> **Source data**

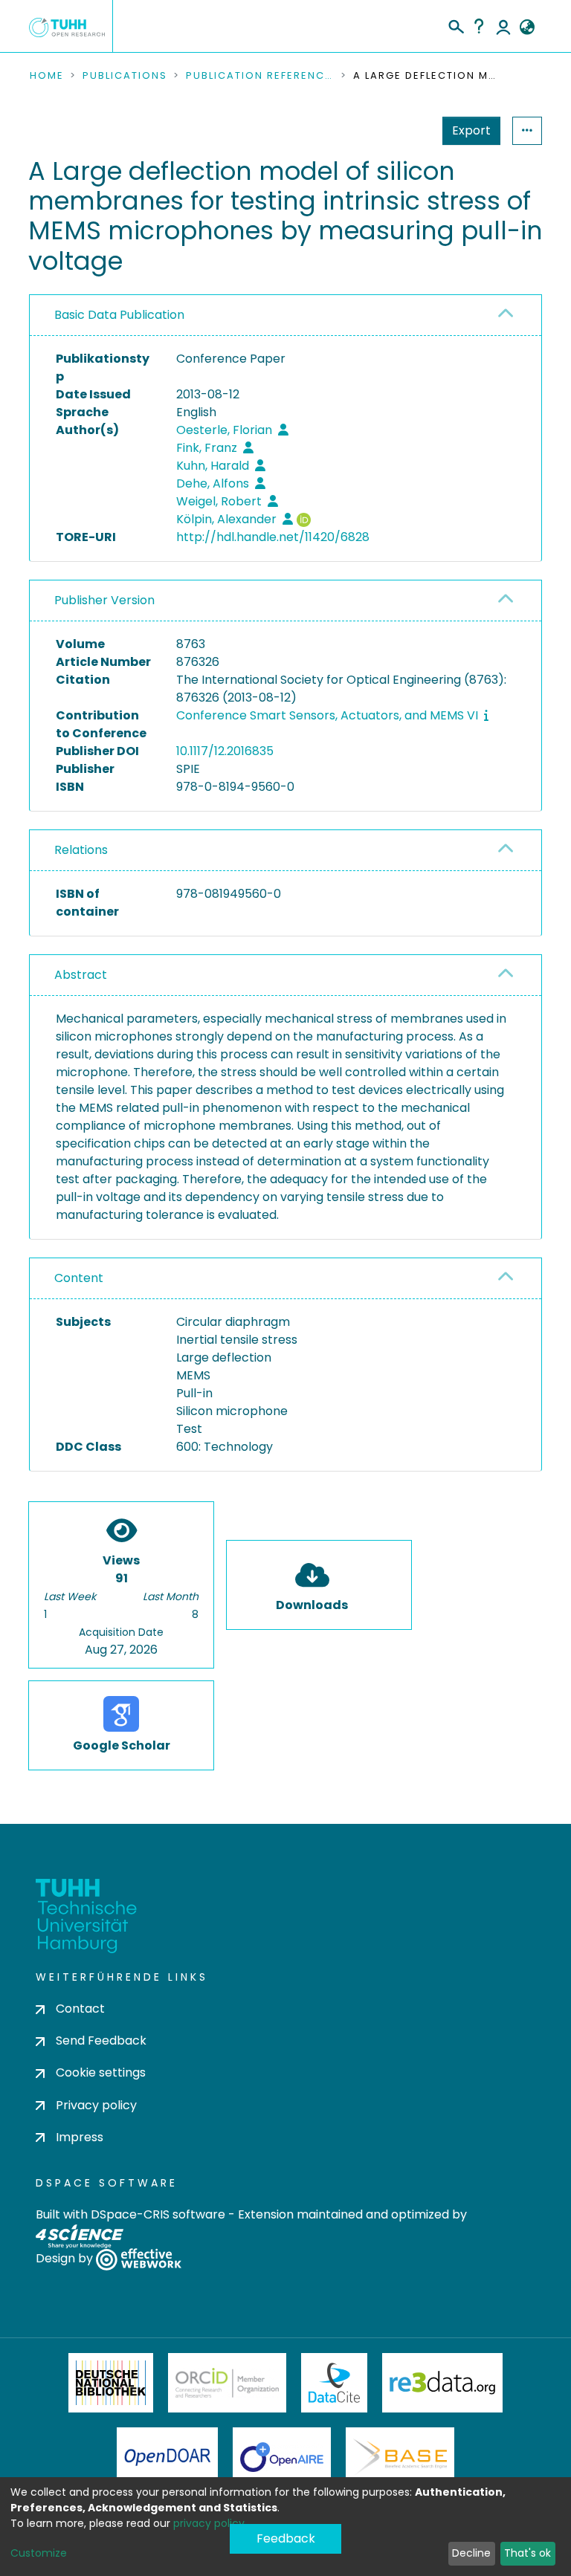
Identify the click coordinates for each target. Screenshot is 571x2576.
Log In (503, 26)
---
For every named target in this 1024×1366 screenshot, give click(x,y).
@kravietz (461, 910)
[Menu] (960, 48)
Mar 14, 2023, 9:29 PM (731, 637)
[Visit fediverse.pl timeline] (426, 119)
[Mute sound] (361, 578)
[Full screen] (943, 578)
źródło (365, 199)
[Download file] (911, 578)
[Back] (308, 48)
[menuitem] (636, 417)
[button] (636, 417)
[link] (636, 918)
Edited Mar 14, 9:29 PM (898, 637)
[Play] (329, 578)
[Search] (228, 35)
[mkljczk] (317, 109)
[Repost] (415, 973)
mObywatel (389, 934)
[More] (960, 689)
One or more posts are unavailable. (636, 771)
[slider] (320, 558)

> **Exercise directions**
Above are the records; from them, give again exactly the lines from the one containing "[menuitem] (636, 417)" to the one containing "One or more posts are unavailable. (636, 771)", both lines included, and nothing more.

> **Solved exercise**
[menuitem] (636, 417)
[button] (636, 417)
[link] (636, 918)
Edited Mar 14, 9:29 PM (898, 637)
[Play] (329, 578)
[Search] (228, 35)
[mkljczk] (317, 109)
[Repost] (415, 973)
mObywatel (389, 934)
[More] (960, 689)
One or more posts are unavailable. (636, 771)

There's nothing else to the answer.